Halliburton Co.'s second-quarter earnings plunged 93% amid weak demand for its oil-and-gas drilling and fracking expertise, particularly in North America, the company said Monday.

Still, shares rose 2.3% to $40.91 in midmorning trade, as per-share earnings and revenue beat expectations.

The energy sector has been facing headwinds from lower crude-oil prices around the world, but particularly in the U.S., where shale producers have dialed back their operations. Like other oil-field services companies, Halliburton has cut costs-- and jobs--as clients reduced spending on exploration and production activities and pressured their service providers for deep discounts in the face of weak fuel prices.

In the latest quarter, Halliburton reported that revenue in its North America business declined 39% to $2.67 billion.

Though oil prices have struggled in recent weeks, hampering what was beginning to look like a recovery in U.S. drilling activity, Halliburton still expects oil-field activity could begin to recover in the coming months.

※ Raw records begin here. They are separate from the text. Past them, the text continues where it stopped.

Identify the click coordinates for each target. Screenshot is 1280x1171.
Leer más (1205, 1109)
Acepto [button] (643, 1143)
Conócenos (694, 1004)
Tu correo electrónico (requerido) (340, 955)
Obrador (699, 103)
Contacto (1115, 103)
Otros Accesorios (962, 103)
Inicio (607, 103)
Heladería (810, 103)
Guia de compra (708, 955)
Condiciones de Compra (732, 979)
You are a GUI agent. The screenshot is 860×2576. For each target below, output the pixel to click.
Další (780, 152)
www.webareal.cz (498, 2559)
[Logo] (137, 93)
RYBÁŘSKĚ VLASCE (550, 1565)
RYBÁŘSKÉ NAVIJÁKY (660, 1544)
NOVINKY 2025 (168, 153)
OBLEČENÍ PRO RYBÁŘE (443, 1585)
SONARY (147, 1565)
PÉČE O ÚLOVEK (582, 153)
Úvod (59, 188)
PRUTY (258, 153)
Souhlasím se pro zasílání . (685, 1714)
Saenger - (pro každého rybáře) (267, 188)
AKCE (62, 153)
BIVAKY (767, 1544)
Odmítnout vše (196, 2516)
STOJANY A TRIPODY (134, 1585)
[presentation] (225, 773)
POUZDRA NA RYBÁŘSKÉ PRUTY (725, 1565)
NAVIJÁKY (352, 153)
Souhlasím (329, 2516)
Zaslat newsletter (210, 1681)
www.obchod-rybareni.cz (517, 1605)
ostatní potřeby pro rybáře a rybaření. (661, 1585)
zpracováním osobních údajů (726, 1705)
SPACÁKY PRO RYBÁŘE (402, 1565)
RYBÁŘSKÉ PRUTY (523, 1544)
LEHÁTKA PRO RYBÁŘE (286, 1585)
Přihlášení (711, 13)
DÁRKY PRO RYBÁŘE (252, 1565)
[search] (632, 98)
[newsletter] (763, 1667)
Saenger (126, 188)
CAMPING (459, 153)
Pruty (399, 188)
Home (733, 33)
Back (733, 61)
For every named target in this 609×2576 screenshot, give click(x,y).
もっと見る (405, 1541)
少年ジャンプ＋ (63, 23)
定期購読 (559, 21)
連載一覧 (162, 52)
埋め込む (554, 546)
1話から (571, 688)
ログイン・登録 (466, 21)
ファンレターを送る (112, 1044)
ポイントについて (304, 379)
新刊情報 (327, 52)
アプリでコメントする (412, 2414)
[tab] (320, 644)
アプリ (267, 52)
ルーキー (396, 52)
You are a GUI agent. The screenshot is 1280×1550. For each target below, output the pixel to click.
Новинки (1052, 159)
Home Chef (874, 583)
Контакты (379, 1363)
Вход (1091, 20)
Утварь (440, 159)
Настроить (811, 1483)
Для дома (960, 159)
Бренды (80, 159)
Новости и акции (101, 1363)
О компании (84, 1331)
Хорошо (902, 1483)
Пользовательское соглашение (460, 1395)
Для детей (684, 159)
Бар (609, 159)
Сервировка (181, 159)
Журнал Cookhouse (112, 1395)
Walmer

The rig count shouldn't drop further, but the recovery in oil drilling will be slow going, Dave Lesar, chief executive of Halliburton, told analysts and investors on a call Monday.

"To sum things up, this is a damn tough market, one of the toughest ones that I've ever been through. And I don't believe anyone on the call can accurately predict when commodity prices will rebound and rig counts will recover in the U.S. or the international markets, and neither can I, " he said. "What I do believe is that when the recovery occurs, North America will offer the greatest upside and that Halliburton will be the best position to lead the way."

Rival oil-field service firm Schlumberger said last week that it expects the North American rig count to begin to rebound in the second half of the year. That company also reported a steep earnings drop for the second quarter. Schlumberger profits fell 30% amid plunging revenue, with a significant decline seen in North America.

Halliburton, the second largest oil-field-services company behind Schlumberger and a bellwether for the industry, is in the process of acquiring smaller rival Baker Hughes Inc. The deal still requires approval by antitrust regulators. Baker Hughes is set to report second-quarter results on Tuesday.

"We are pleased with the progress of the proposed Baker Hughes acquisition, as evidenced by our recently announced timing agreement with the U.S. Department of Justice," Mr. Lesar said, adding that Halliburton has received an initial round of bids on previously announced asset sales and is pleased with the level of interest and prices offered.

Overall, Halliburton reported a profit of $54 million, or 6 cents a share, down from $774 million, or 91 cents a share, a year earlier. Excluding restructuring-related charges, costs related to its Baker Hughes and other items, earnings from continuing operations fell to 44 cents from 49 cents. Revenue tumbled 26% to $5.92 billion.

Analysts polled by Thomson Reuters expected per-share profit of 29 cents and revenue of $5.78 billion.